Ministra da Saúde defendeu que resiliência deve ser uma das características a ter em conta na altura de contratar profissionais de saúde. Presidente da República defendeu profissionais do sector.



O Presidente da República, Marcelo Rebelo de Sousa, saiu em defesa dos profissionais de saúde, esta quinta-feira, garantindo que estes são resistentes e rejeitando “perder um minuto com querelas sobre aquilo que não existe”. As declarações do chefe de Estado surgiram um dia depois da ministra da Saúde, Marta Temido, defender que a que resiliência deve ser uma das características a ter em conta na altura de contratar profissionais de saúde.

“É bom que todos nós, como sociedade, pensemos nas expectativas e na selecção destes profissionais. Porque, por ventura, outros aspectos, como a resiliência, são aspectos tão importantes como a sua competência técnica. Estas profissionais que exigem uma grande capacidade de resistência, de enfrentar a pressão e o desgaste e temos que investir nisso”, declarou a governante durante uma audição na Comissão Parlamentar de Saúde sobre o Centro Hospitalar de Setúbal e quando se abordava a falta de médicos no Serviço Nacional de Saúde (SNS).

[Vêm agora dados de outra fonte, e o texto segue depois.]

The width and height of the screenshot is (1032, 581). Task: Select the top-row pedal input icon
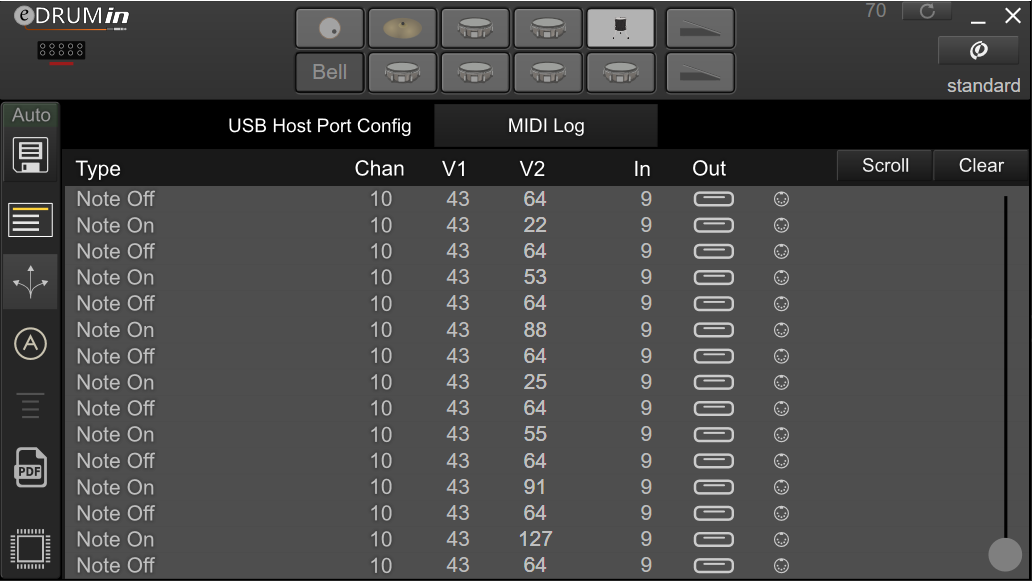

Em Braga, Marcelo respondeu de forma clara: “Na cabeça de todos os portugueses, ministros, secretários de estado, deputados, Presidente da República está que os profissionais de saúde são resistentes. Tomáramos nós ser sempre tão resistentes quanto eles foram e são e serão.”

Confrontado com a posição da Ordem dos Médicos que considerou que Marta Temido “perdeu toda a credibilidade” ao ter afirmado, quarta-feira, numa audição na comissão parlamentar de Saúde, que é preciso pensar “nas expectativas e na selecção” dos médicos, o chefe de Estado recusou-se a comentar.

“Nós agora temos uma prioridade no domínio da saúde que é enfrentar a vacinação, acelerando (...) e investir para que o Serviço Nacional de Saúde possa enfrentar a recuperação daquilo que ficou para trás e já começou a ser recuperado em consultas, em cirurgias, em atendimentos que foram sacrificados durante os anos de 2020 e 2021”, afirmou, rematando: “Isto é o fundamental. Para isto que é o fundamental temos que estar unidos e eu não perco um minuto com querelas sobre aquilo que não existe.”